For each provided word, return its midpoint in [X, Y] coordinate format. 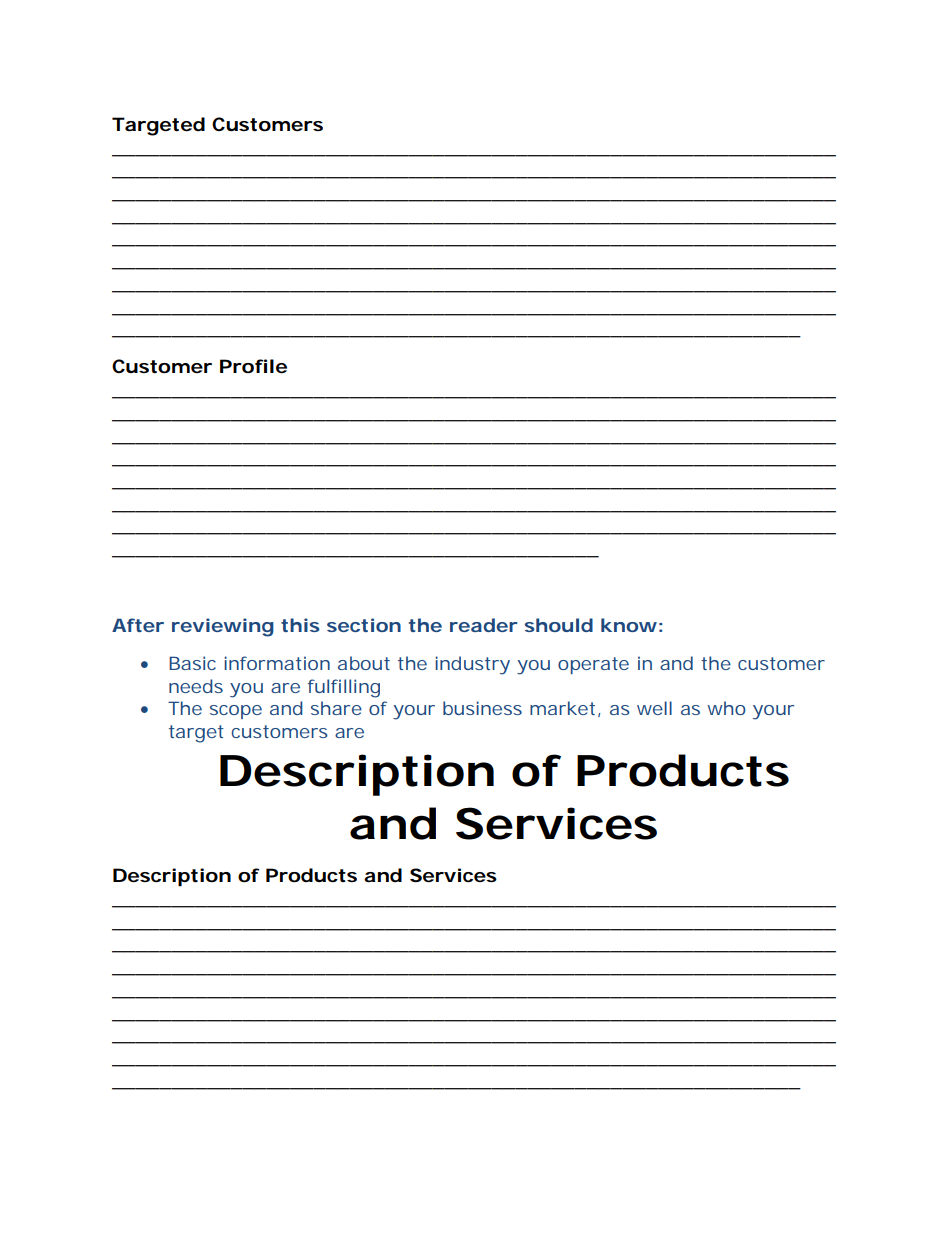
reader [484, 625]
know [629, 625]
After [138, 625]
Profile [253, 366]
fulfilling [344, 688]
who [727, 708]
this [300, 625]
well [654, 708]
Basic [192, 663]
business [482, 708]
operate [593, 665]
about [364, 663]
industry [472, 665]
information [277, 663]
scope [236, 712]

..............................

### REQUIRED WORK
Rewrite all of the lines above, including the request at the top, scaling every coordinate in the answers by 1.5 and rounding to whole numbers with halves going up. Leave the picture out of your answer.

### FULL RESPONSE
For each provided word, return its midpoint in [X, Y] coordinate format. 
reader [726, 938]
know [944, 938]
After [207, 938]
Profile [380, 549]
fulfilling [516, 1032]
who [1091, 1062]
this [450, 938]
well [981, 1062]
Basic [288, 995]
business [723, 1062]
operate [890, 998]
about [546, 995]
industry [708, 998]
information [416, 995]
scope [354, 1068]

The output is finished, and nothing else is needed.